The defining difference with transcription services is how much time you’re willing to put into editing the transcript. That can vary based on the kind of project you’re doing. If you were writing a novel, you’d have to go in and edit it anyway, so you may be fine with a less accurate transcript. If you want something you can put onto your blog with hardly any editing, you probably need to look into one of the more expensive services.
There are no wrong or right answers here. All of these companies exist to serve people with different needs. Ultimately, you just need to find the right balance between cost and quality for your needs.
The price difference isn’t that severe when you’re working with a short podcast. Let’s say you’re ordering a transcript for a twelve-minute podcast, and you’re trying to choose between a service that’s 25 cents a minute and one that’s $1.50 per minute. The second option is six times more expensive, but it’s only an extra $15 for the whole transcript.
For many people, that can be worth the time they save on editing. When you have an incorrect transcript, you must figure out what you said. That often requires you to go back to the audio file, which can be very time-consuming.
This doesn’t just apply to blogging or writing an eBook. I recently took a novel writing course from Derek Murphy, and he advised novel writers to use a similar tactic. Rather than writing, he said to just record yourself talking and then hire someone to transcribe your words. This can be much more effective than transcription software like Dragon Naturally Speaking or Siri.
When you do that, you typically end up reading the transcript as you talk. Then, most people start editing what they say, slowing down the process. There’s also a risk of the software not working. You might look away to avoid editing in progress, and then, you end up talking for ten minutes before you realize that the program isn’t picking up your dictation. When you record yourself, you don’t have to worry about that. You always have a backup of the audio file.
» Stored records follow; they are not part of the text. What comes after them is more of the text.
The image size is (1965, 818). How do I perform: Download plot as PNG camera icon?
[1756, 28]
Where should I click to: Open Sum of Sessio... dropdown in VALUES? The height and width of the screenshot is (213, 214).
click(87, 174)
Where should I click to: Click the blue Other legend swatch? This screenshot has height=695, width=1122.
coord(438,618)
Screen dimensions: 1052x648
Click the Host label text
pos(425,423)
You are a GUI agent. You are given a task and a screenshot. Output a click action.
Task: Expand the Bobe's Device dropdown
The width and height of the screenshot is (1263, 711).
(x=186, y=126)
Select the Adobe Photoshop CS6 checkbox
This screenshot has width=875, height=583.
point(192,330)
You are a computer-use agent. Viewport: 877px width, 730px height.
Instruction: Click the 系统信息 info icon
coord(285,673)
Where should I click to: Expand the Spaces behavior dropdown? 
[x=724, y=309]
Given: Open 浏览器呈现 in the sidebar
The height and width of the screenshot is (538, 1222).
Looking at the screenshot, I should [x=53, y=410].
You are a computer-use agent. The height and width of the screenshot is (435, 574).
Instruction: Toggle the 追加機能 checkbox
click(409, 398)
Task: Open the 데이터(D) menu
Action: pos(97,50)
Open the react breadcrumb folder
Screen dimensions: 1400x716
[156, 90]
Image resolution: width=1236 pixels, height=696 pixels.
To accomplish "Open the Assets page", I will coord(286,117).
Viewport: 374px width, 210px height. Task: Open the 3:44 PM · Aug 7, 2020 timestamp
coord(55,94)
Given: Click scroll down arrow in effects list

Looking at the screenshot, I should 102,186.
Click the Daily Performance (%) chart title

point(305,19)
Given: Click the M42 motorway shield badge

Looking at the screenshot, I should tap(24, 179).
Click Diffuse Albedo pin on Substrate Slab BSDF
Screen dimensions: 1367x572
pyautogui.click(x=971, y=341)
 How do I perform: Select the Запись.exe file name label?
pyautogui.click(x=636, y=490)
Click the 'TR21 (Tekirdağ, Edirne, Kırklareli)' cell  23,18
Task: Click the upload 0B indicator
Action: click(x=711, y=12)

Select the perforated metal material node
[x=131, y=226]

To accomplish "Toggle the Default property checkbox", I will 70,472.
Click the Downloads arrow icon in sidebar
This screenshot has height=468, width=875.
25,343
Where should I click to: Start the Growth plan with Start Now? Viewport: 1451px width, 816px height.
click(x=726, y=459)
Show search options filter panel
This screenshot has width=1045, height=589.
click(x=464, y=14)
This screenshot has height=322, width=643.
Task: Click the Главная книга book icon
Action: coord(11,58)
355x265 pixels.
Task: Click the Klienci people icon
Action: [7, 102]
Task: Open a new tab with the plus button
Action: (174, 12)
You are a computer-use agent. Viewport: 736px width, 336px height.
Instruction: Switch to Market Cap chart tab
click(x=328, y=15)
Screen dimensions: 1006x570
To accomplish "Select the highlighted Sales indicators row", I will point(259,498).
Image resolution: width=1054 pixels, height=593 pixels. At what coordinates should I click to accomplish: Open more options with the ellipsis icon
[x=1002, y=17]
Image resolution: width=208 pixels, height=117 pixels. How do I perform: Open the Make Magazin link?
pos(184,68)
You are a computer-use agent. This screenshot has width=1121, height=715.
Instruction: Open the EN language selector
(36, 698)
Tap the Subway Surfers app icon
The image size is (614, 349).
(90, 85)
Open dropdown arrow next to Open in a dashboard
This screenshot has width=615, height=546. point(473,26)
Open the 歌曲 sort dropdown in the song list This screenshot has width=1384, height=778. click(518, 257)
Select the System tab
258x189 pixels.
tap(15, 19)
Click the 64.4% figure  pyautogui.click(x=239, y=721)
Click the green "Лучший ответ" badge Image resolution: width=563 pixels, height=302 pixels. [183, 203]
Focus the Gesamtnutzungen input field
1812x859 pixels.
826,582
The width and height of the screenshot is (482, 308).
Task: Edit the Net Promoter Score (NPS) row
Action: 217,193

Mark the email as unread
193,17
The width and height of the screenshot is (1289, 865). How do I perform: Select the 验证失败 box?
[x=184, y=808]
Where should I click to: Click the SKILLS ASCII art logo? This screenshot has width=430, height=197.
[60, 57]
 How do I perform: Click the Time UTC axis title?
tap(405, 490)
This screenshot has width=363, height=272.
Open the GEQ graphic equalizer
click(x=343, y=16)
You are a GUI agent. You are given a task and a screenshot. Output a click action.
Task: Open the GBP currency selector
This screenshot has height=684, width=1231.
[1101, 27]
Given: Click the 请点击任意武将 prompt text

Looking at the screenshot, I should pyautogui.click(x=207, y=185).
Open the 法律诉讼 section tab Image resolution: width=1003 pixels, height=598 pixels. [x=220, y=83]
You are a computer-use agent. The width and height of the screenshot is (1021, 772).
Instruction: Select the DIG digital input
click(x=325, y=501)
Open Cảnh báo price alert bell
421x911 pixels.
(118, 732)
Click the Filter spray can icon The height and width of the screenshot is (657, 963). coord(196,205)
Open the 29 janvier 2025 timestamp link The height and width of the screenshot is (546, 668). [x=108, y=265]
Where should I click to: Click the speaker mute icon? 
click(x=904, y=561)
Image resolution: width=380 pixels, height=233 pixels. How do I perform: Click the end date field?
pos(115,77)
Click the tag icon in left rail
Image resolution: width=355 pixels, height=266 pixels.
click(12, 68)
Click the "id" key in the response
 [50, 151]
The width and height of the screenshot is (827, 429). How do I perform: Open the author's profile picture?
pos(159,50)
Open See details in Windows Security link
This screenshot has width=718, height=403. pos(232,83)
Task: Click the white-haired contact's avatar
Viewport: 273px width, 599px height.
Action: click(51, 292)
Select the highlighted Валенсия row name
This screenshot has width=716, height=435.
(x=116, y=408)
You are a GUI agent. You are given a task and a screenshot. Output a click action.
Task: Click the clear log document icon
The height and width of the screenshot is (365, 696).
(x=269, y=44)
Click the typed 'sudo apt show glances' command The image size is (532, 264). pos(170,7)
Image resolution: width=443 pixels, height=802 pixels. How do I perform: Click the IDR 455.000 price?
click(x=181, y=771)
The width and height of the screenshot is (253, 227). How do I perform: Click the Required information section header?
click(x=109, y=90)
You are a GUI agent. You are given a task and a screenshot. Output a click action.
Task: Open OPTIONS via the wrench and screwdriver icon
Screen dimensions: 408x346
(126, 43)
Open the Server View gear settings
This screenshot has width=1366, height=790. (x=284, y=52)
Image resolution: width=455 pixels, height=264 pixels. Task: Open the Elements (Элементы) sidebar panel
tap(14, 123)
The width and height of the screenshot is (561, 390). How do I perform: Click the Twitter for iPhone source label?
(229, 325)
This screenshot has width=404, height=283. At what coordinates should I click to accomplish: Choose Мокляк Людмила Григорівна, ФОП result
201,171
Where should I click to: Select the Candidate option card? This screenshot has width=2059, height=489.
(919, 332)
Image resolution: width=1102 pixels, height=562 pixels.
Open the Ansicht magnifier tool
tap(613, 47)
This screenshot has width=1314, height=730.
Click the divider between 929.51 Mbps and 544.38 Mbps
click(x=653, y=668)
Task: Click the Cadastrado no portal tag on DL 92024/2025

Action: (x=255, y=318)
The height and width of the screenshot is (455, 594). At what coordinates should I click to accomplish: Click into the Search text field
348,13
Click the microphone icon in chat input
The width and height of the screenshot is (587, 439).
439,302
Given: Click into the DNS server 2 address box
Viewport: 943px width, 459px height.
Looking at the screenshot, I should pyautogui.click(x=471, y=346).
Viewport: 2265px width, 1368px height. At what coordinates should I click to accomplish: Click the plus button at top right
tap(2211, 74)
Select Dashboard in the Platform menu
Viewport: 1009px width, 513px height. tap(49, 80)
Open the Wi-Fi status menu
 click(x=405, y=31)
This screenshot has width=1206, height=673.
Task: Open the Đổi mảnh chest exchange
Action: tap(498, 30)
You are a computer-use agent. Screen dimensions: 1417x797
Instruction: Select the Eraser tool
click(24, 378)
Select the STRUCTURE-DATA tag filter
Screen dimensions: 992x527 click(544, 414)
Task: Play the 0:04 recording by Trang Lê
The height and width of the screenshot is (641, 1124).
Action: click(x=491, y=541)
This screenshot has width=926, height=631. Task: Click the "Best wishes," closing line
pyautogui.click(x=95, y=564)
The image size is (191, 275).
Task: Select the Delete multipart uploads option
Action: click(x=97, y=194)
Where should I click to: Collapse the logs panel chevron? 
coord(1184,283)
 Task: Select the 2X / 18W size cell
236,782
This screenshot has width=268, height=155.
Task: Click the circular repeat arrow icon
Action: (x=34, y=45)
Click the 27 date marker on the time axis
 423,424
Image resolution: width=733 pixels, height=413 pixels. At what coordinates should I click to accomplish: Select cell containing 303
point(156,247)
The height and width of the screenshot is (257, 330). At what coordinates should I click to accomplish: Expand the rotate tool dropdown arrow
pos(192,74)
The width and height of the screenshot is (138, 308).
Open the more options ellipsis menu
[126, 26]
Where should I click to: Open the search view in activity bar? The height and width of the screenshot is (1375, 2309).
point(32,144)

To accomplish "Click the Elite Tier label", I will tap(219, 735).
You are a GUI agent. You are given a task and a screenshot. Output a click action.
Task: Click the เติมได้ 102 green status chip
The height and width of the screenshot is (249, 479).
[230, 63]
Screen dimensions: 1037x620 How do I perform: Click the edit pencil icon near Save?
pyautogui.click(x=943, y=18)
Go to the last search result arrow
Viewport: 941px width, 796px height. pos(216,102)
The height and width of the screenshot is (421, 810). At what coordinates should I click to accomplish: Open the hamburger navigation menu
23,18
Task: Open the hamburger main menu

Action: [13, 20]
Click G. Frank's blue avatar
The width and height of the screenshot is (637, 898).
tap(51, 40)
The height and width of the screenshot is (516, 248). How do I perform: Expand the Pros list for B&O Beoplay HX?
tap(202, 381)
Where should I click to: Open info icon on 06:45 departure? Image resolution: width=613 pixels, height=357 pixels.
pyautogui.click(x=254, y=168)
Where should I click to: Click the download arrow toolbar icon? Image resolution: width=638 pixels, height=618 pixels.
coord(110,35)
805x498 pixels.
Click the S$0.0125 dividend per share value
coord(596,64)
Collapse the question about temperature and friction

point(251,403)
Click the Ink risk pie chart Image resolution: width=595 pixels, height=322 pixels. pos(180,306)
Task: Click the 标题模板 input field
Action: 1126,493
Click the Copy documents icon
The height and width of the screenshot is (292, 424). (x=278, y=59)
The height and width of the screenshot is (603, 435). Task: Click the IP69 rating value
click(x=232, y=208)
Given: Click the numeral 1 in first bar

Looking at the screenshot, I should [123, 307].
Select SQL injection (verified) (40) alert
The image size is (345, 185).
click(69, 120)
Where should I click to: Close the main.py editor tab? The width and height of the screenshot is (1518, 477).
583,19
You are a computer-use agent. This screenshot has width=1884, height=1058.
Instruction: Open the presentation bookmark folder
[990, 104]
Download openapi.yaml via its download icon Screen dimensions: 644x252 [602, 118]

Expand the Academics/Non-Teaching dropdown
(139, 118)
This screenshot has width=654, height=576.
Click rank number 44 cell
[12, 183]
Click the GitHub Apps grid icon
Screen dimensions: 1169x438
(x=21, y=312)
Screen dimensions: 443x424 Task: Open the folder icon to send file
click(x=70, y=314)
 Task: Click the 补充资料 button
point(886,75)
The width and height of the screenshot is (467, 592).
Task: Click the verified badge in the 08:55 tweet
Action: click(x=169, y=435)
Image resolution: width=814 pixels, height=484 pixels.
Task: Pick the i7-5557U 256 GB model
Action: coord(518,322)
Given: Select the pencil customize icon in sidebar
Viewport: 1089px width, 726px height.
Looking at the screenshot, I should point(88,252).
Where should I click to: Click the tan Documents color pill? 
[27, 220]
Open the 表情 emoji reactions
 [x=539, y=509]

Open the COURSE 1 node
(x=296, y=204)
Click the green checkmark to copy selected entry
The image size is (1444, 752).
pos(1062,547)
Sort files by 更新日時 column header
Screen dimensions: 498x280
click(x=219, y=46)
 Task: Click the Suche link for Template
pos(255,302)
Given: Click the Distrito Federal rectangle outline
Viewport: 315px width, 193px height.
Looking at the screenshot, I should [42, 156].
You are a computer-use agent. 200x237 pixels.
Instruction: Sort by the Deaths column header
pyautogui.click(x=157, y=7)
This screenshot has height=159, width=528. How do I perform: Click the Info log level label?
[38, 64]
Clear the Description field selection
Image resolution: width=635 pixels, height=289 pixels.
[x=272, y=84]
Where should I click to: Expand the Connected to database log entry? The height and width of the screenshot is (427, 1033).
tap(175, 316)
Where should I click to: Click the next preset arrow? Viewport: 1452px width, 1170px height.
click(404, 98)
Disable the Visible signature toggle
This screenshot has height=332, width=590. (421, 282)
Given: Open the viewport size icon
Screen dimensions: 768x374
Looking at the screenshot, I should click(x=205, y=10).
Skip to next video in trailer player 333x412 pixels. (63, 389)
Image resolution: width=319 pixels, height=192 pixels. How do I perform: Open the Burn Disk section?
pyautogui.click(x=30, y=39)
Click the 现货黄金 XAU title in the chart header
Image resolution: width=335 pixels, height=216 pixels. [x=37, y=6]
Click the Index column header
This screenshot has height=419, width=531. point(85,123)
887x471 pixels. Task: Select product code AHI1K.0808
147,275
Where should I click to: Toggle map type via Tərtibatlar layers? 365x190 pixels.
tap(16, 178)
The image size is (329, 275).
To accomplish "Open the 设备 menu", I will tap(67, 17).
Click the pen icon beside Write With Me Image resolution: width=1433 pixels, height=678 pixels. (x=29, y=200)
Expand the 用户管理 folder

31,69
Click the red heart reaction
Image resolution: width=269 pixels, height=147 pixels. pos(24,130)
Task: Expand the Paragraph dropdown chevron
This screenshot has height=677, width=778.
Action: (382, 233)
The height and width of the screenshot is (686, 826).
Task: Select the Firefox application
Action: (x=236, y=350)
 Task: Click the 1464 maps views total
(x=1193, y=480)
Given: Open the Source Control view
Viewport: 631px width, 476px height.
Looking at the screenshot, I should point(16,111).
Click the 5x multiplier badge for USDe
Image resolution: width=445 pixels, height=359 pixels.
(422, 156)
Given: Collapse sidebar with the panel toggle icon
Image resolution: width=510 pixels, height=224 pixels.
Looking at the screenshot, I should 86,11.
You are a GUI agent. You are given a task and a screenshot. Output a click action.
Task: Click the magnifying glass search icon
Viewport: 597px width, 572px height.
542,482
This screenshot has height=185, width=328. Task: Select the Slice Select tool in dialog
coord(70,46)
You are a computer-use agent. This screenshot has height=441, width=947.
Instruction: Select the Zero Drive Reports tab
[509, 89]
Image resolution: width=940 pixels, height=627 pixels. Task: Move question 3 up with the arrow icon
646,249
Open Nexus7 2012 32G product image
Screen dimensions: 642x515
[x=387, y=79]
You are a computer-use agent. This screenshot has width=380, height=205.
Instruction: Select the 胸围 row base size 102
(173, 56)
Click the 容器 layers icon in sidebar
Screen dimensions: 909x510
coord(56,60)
Most importantly, when you record yourself and transcribe it later, you can just let the ideas out. Whether you’re writing a novel or a blog post, this approach can really help to speed up the process. You can just let the first draft out. You don’t have to worry about commas or anything. Just let it rip.
How to Feed Podcasts to Your Social Media Accounts
Once you have the podcast on your website, you should share the blog post on your social media accounts. Whether you use LinkedIn, Facebook, or anything else, just share a link to your blog with a brief description to entice your followers.
Then, people can navigate directly from your social media page to your website. If you link to SoundCloud or another hosting service, people who want to listen to your podcast will go to that site instead of yours. That’s basically giving traffic away; you don’t want to do that if SEO is your primary goal. After all, the point of recording, transcribing, and posting your podcast is to get more people to your site, build your authority as an expert, and attract new clients.